Company Car

Your Independent source of fleet news, reviews & interviews

BCA CCT Knowledge Logo

Maximising the value of a car at defleet time is an important skill, as there are plenty of ways for fleets to get tripped up

For all the skill of managing a vehicle while it’s serving on a fleet, it’s easy to forget that one of the most important financial aspects actually happens once you’re done with it. Get the disposal wrong and any discount achieved at the front end or clever in-life management is gone in an instant

“There are many different kinds of errors that can be made, ranging from failing to ensure that all the documentation and equipment that the vehicle requires is present, through to defleeting to the closest geographic centre with no consideration given to the model mix that may arrive there,” says Vehicle Remarketing Association chair Sam Watkins. He also points out that sales program frequency, refurbishment capabilities and lack of provision of images, model information and specification are also areas businesses can trip on.

Ensuring everything is in place is also key, according to auction giant BCA’s UK remarketing boss Stuart Pearson. “This means not just retail standard presentation and condition, but ensuring vehicles are offered for sale with V5, MoT certificate, service history, spare keys, locking wheelnuts, sat-nav disks and any other items that make the car complete,” he says. “And with increasing volumes of vehicles being sold digitally, presentation is also important for online buyers in combination with high-quality imaging, accurate appraisals and realistic grading.”



Aston Barclay conducted some work last year on the average value of auction grade three and four vehicles, finding there was a £449 difference in sale value during September and October. The firm claimed that spending £185 on refurbishment would move the car from grade four to grade three condition, equating to a £264 reward.

With regard to other work, Aston Barclay’s group managing director, Martin Potter, said some things are more worthy of time and money than others. “Selling a car with an MoT will always work in a vendor’s favour because buyers know they do not have work to do on the car,” he says. “We would recommend against fitting new tyres however, because you tend not to get the money back.”

BCA agreed that it’s important to show cars in their best possible light. “Professional buyers gravitate towards the most attractive and best-presented vehicles because these represent the best profit opportunity on a retail forecourt,” says the auction firm’s Stuart Pearson.

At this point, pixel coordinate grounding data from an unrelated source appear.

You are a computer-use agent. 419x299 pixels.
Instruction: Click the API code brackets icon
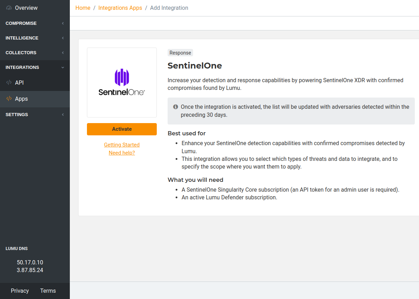pyautogui.click(x=9, y=83)
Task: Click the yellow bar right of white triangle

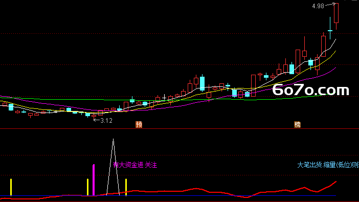Action: pos(126,187)
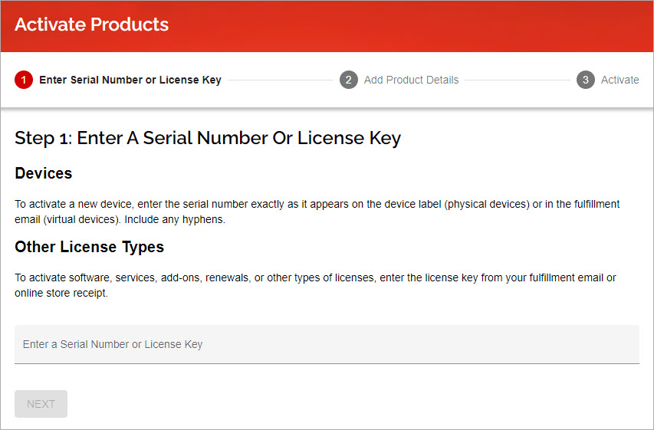Select the 'Activate' step label
Viewport: 654px width, 430px height.
pos(619,80)
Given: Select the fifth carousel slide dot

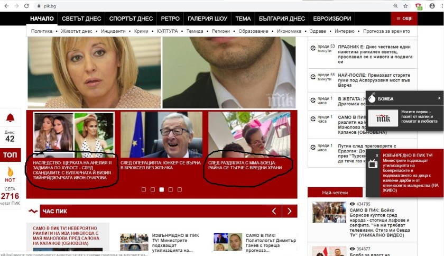Looking at the screenshot, I should click(x=180, y=189).
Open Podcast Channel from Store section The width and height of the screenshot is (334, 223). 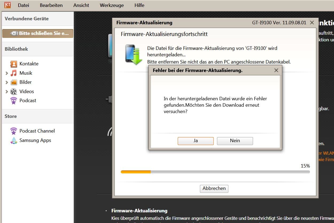[14, 131]
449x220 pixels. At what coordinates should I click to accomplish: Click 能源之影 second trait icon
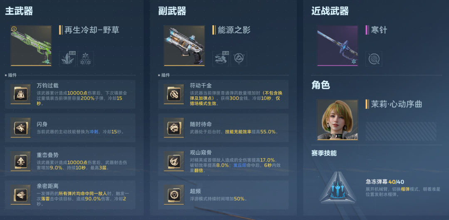239,59
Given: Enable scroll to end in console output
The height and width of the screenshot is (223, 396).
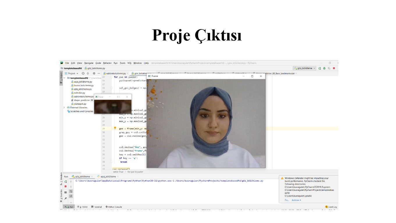Looking at the screenshot, I should 71,196.
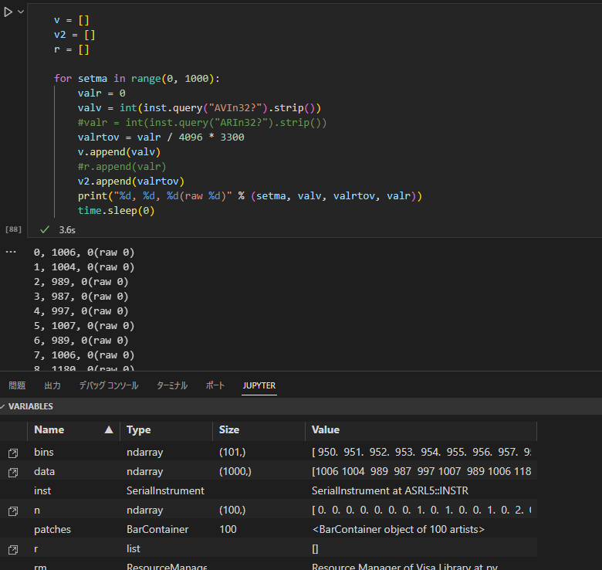Sort variables using Name column arrow

(108, 429)
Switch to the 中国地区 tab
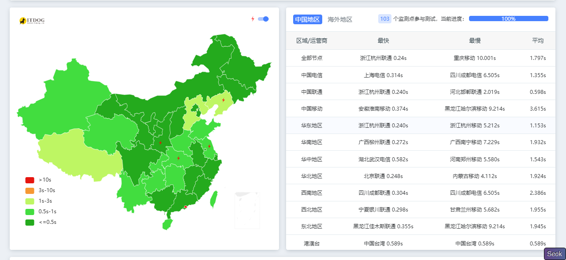Screen dimensions: 566x260 click(x=307, y=19)
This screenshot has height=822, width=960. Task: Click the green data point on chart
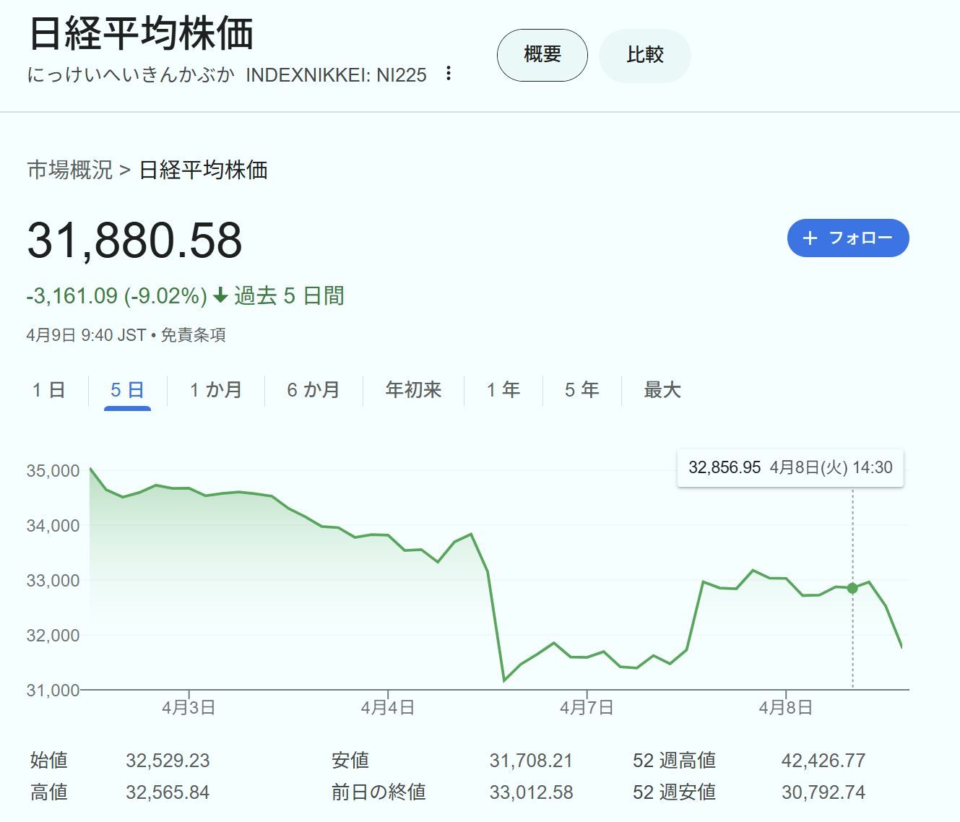(x=852, y=588)
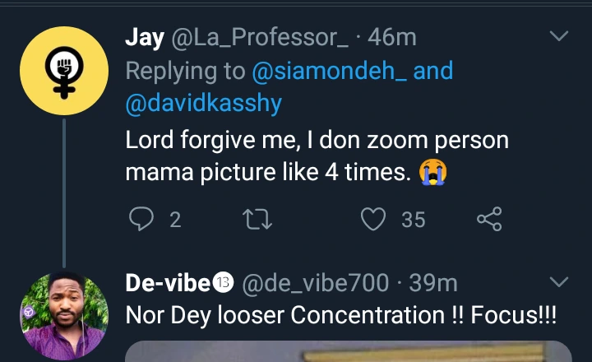This screenshot has width=592, height=362.
Task: Expand options chevron on Jay's tweet
Action: pos(558,36)
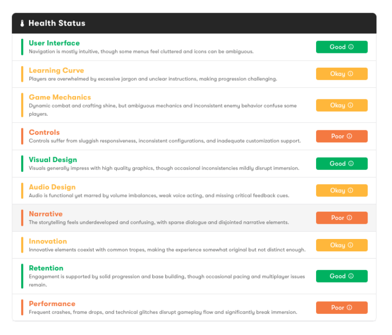Open the Audio Design status info icon
The height and width of the screenshot is (335, 392).
point(351,190)

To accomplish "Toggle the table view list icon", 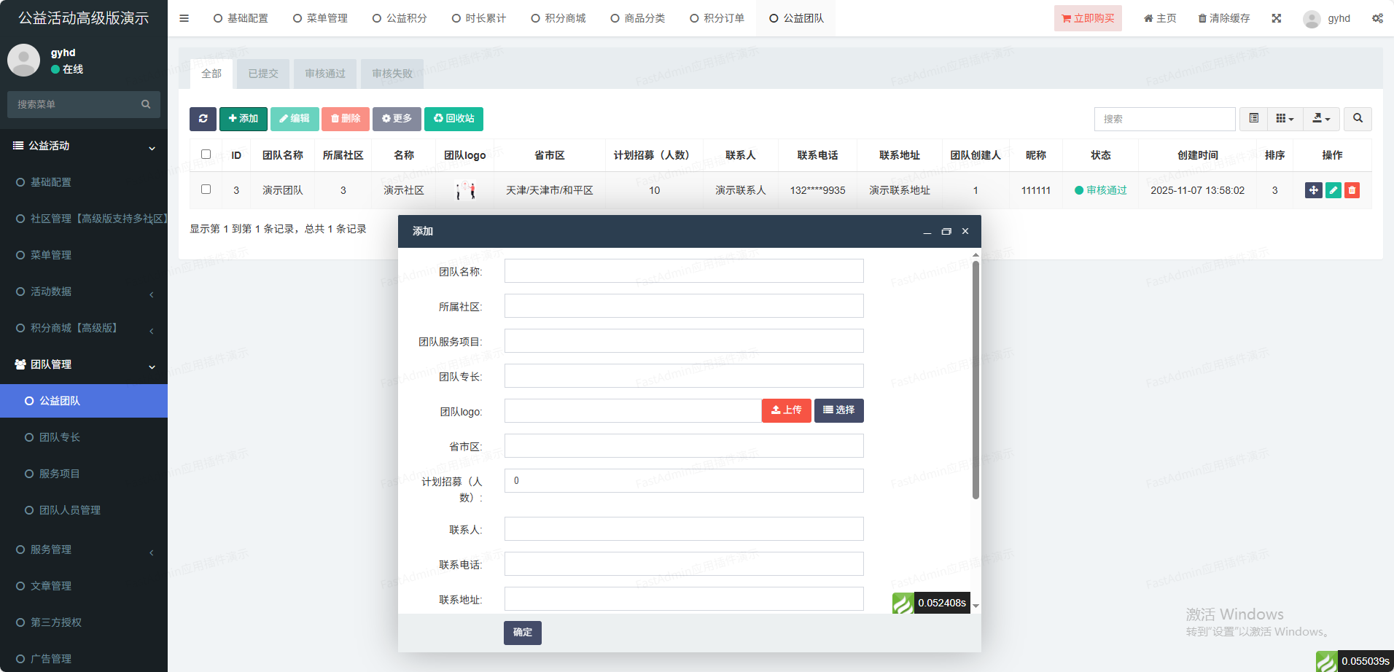I will 1253,119.
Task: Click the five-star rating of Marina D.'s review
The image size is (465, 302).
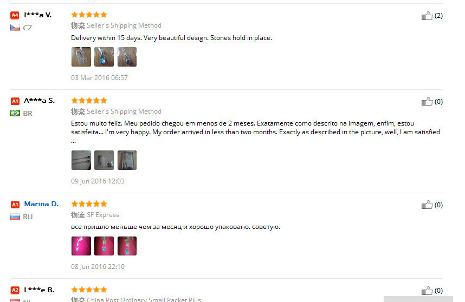Action: pos(89,203)
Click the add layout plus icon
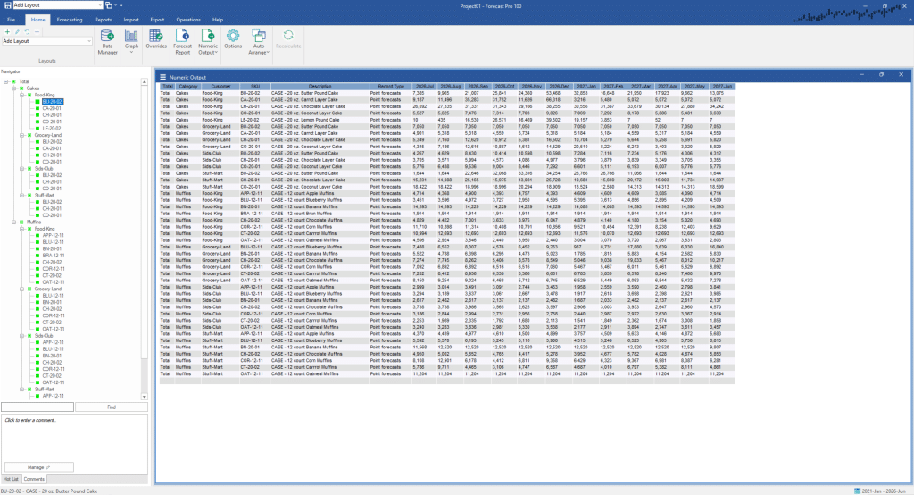 (5, 30)
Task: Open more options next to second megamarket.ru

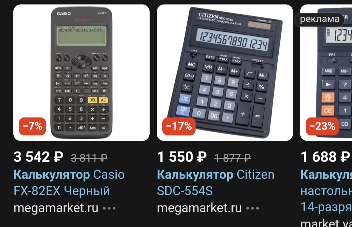Action: click(253, 208)
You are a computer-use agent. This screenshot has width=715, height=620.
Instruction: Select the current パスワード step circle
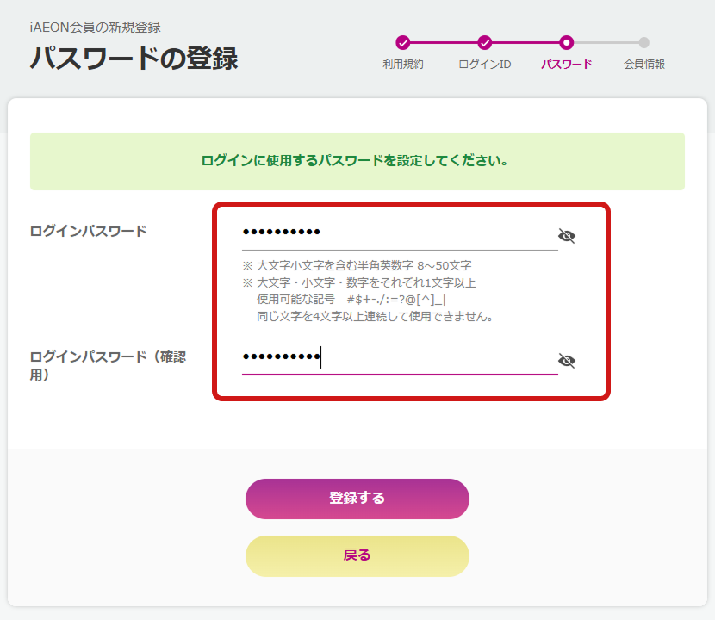pyautogui.click(x=566, y=42)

Cars not hitting expected or reserve prices is a disappointment, but holding out for a higher price next time isn’t always a wise move. “Anything that delays the sale tends to cost the most money,” says the VRA’s chair, Sam Watkins.

“It’s all about liquidising the assets as quickly and effectively as possible, giving consideration to the market conditions,” he says.

He also believes buyers are after quick decisions, rather than having to wait to see if a bid under reserve is accepted.

Aston Barclay boss Martin Potter agrees, and says remarketing cars without reserve can be beneficial.

“Placing a car on sale at auction can add an additional £50-£100 to prices because the buyer knows that they won’t have to go through a provisional bid exercise and risk not buying the specific car.”



Stuart Pearson, BCA’s COO UK Remarketing gives his top five tips successful remarketing.

Stuart-Pearson - MD - BCA UK Remarketing

Stuart Pearson – MD – BCA UK Remarketing

 1. Precision and efficiency pay

To achieve the best possible return to the company bottom line, the critical factor when remarketing vehicles is to carry out the process as efficiently and accurately as possible. Any activity that prevents a vehicle being sold quickly and efficiently has the potential to impact the return to the seller. Over-valuing and under-preparing are the two factors most likely to affect the final sales value, alongside any missing items such as service history or equipment.”


2. Critical costs

From the vendor’s perspective, the critical elements are holding costs and depreciation. It is important to appraise and value vehicles sensibly and in line with market sentiment, presenting and preparing vehicles for sale in a professional manner and choosing the most effective route to market. Ensuring that reserves are set in line with vehicle condition is fundamental and will ensure that fleets avoid costly mistakes.


3. Fail to prepare, then be prepared to fail

Preparing vehicles to a minimum expected standard and using data to invest in additional reconditioning are all easy fixes to ensure maximum returns and first-time sales. Having all of the relevant information at time of sale – V5, service history and also full specification – will also ensure optimum values are achieved.


4. Valuable valuations

As BCA operates across the wholesale market, we can accurately value vehicles whatever the age and mileage profiles. Pricing a vehicle accurately will help to both maximise the value and speed of sale by generating buyer interest. We have developed tools that provide clear insight into the current market conditions and market trends. 


5. Ready to go

There is a noticeable and appreciable improvement in sales performance when vehicles are presented in ‘ready to retail’ condition, for the professional buyer to take away and sell without delay.  Conversion rates improve, meaning the average time to sale is reduced and holding costs are decreased.